In the space of two hours, organizers pushed the auditioners to create the kind of scenes producers use to make each cattle call audition look like an event. Which meant egging them to scream while a helicopter filmed from above, urging them to welcome special guest Gloria Estefan with waves of applause and mugging for the cameras.

Eventually, the crowds would be herded into the BankUnited Center and seen by a group of 25 producers, winnowed down to a smaller group auditioning Friday and perhaps an even smaller group Saturday.

Cowell and the show's name judges -- only former record executive Antonio "L.A." Reid has been announced among the three remaining -- will return in a month or so to see those who survive that process.

But like Cowell's former show American Idol, X Factor will likely edit together the footage to make it seem as if all the auditions happened at once -- an essential dishonesty that starts each of these shows by misleading viewers.

I'm watching this unfold because I tagged along with a St. Petersburg girl, 15-year-old Amanda Puyot, and documented her experience in auditioning. Puyot, a singer who has won a host of other competitions, was an interesting change from most singers here -- rather than chase fame with a ferocity reserved for a Kardashian sister, she has a much more reserved approach. That story will appear in tomorrow newspaper.
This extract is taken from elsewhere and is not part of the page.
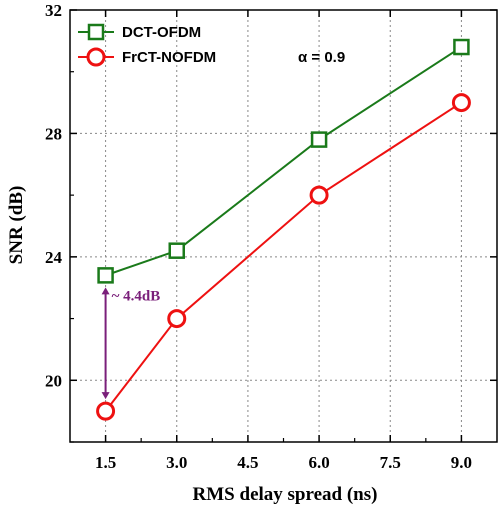 This screenshot has width=500, height=510. Describe the element at coordinates (131, 344) in the screenshot. I see `annotation-layer: ~ 4.4dB` at that location.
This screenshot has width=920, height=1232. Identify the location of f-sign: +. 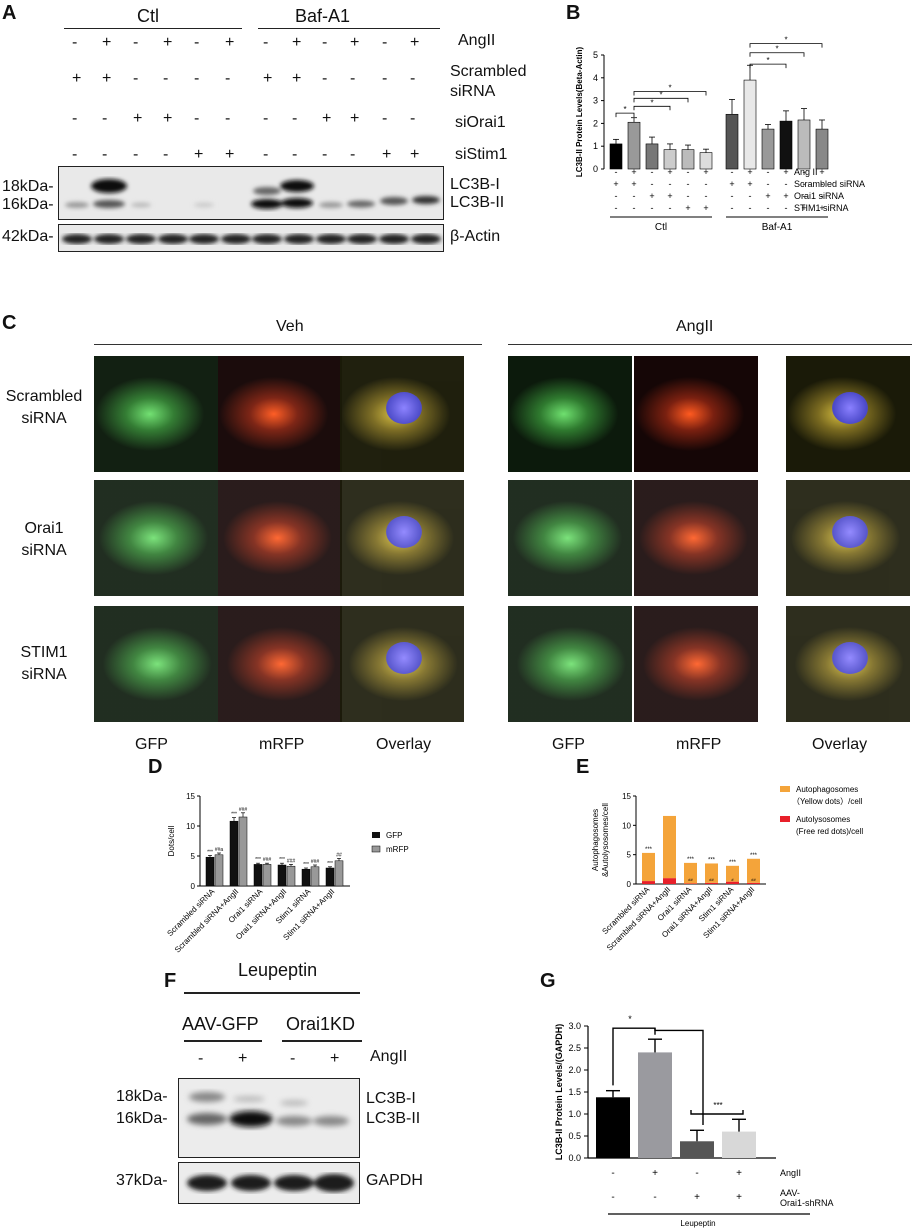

pepsiturnsupheatmiamixfactorauditionsqyzucao-82tl.jpgBut the experience also left me with a lot of observations which couldn't fit in a 21-inch story, noting that X Factor drew fewer auditioners than the 18,000 who showed up for the earlier Los Angeles auditions. 

The auditions drew its share of oddballs and eccentrics, including an 86-year-old guy who rode a Sinatra tune into a callback. But X Factor didn't seem to put forward the same level of bad singers Idol often moves ahead as comedy relief, perhaps signaling a less abusive start.

When Cowell and the stars return, they will have auditioners perform before an audience of 5,000, which could also cut down on the awful people they can advance (it's no fun to watch a mob insult an obviously awful singer).

Estefan, who said hi to the crowd as a favor to Cowell after performing on Britain's version of the X Factor, said she wasn't in line to become a judge - "I think they're already filming now," she said in a bit of a slip -- but respected anyone willing to put their talent on the line.

"It took me 10 years to get comfortable with my band -- I can't imagine doing this," she said. "I probably wouldn't have gotten very far."